Procede Ali de un espacio inhabitable, y llega a un continente que mantiene respecto de la inmigración crecientes recelos. Europa está sumida en el egoísmo que es condición habitual de la riqueza, y esa situación se resuelve en una ecuación harto compleja: no queremos tener hijos, pero exigimos que se nos paguen nuestras pensiones. ¿Quién financiará entonces nuestro estado del bienestar, un muy amplio repertorio de prestaciones sociales a las que ninguno estamos dispuestos a renunciar?
De modo que Ali viene a Europa formando parte de una de las respuestas a una ecuación que sin él -sin ellos, los refugiados, los inmigrantes- resultaría imposible. Pero no todos los europeos son del mismo parecer. Muchos creen que los inmigrantes constituyen más una amenaza que otra cosa, que consumen recursos sociales, que traen consigo las reyertas y los desórdenes, que no son susceptibles de integrarse en nuestros modos de convivencia… pero al final son los que cuidan de las personas mayores, nos atienden en los establecimientos de restauración o disponen los andamios para construir nuestras casas.
La llegada de Ali no es para él tampoco ninguna sinecura. Deberá trabajar duro para sacar adelante a su familia y sus hijos se verán obligados a competir en un mercado laboral difícil en el que la especialización se ha convertido en el primer activo laboral. Y en ese punto, los hijos de los inmigrantes parten en clara desventaja: será preciso que transcurran generaciones para que la igualdad de oportunidades les alcance.
Pero tendrán -los hijos de Ali- una ventaja importante sobre los nuestros.

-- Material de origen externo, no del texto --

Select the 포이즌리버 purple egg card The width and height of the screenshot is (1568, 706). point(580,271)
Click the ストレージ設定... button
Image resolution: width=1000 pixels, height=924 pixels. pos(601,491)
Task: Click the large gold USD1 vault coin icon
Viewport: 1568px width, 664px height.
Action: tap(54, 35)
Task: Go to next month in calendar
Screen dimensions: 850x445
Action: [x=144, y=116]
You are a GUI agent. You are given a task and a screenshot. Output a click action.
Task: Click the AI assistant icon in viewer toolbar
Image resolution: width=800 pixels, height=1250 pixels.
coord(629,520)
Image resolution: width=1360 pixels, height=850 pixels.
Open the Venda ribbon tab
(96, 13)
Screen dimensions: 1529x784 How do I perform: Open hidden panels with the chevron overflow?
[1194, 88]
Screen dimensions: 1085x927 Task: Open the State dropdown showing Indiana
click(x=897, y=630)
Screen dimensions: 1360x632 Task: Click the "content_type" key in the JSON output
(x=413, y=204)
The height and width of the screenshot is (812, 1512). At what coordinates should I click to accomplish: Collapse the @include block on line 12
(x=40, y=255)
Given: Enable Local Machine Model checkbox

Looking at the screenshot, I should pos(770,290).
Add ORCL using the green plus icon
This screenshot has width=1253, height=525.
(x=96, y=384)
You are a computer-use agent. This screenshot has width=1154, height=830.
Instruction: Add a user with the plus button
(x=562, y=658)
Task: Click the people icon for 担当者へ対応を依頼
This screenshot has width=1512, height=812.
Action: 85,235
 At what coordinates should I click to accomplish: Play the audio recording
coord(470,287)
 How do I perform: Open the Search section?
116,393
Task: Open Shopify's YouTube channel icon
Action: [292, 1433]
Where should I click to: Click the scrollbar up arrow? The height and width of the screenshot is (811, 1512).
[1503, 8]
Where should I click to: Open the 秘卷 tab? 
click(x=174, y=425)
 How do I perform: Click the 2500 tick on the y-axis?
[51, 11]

Consiste ésta en que ellos serán educados en la austeridad y habrán contemplado la escasez desde muy cerca; sin embargo, los hijos de los europeos nativos lo están en la abundancia. Nada se les ha negado, nada les impide llevar adelante sus proyectos; y, por lo mismo, llegados a una edad madura, cuando el manto protector de sus padres se desvanezca, les resultará muy difícil comprender que un mal sueldo es preferible a una espera indefinida y sin perspectiva de cumplimiento de lo que pensaron que sería su destino profesional. Los hijos de Ali, no; para ellos cualquier sueldo, no importa qué puesto de trabajo, será adecuado. El principio será para ellos encontrarse dentro del mercado, no fuera de él.
Entretanto Ali sigue trabajando para pasar el testigo. ¿Qué otra cosa podría hacer cuando la vida le ha robado la felicidad?